What is expected:
Your response should be the lines from the one containing "For every named target in this 334×2576" through the end of the material, copied exactly and with nothing added.

Task material:
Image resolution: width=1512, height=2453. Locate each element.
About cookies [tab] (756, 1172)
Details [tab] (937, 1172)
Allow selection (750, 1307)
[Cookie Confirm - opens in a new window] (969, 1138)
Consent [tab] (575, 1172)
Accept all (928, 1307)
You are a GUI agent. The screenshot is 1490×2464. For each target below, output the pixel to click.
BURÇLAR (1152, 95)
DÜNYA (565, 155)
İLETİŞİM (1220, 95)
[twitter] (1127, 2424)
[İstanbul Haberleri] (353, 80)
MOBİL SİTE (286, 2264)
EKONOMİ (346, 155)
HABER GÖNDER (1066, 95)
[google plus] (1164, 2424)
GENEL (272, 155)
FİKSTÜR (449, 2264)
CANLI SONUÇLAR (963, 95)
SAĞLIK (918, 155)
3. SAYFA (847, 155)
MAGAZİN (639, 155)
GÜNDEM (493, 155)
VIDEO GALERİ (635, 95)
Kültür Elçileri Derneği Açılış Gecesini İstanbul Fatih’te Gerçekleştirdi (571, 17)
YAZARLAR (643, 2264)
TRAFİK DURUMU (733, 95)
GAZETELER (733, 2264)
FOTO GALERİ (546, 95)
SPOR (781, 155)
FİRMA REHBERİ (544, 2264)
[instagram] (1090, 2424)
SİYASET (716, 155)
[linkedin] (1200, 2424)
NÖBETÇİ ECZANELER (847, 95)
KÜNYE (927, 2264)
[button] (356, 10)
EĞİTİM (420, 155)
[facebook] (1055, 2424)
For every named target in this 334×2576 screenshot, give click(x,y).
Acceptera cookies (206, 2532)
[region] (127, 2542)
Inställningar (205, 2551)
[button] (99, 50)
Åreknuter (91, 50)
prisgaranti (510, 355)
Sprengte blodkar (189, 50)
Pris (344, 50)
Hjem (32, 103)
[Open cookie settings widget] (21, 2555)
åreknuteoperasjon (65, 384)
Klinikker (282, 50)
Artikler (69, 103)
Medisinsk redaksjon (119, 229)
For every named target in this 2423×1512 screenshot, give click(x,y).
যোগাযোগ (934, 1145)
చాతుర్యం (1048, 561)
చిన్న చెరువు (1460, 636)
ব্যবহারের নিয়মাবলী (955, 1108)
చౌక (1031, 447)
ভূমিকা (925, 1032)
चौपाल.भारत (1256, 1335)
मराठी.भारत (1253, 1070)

Reply:
For every named target in this 334×2576 screenshot, give click(x,y).
Acceptera cookies (206, 2532)
[region] (127, 2542)
Inställningar (205, 2551)
[button] (99, 50)
Åreknuter (91, 50)
prisgaranti (510, 355)
Sprengte blodkar (189, 50)
Pris (344, 50)
Hjem (32, 103)
[Open cookie settings widget] (21, 2555)
åreknuteoperasjon (65, 384)
Klinikker (282, 50)
Artikler (69, 103)
Medisinsk redaksjon (119, 229)
For every named target in this 2423×1512 screenshot, give click(x,y).
যোগাযোগ (934, 1145)
చాతుర్యం (1048, 561)
చిన్న చెరువు (1460, 636)
ব্যবহারের নিয়মাবলী (955, 1108)
చౌక (1031, 447)
ভূমিকা (925, 1032)
चौपाल.भारत (1256, 1335)
मराठी.भारत (1253, 1070)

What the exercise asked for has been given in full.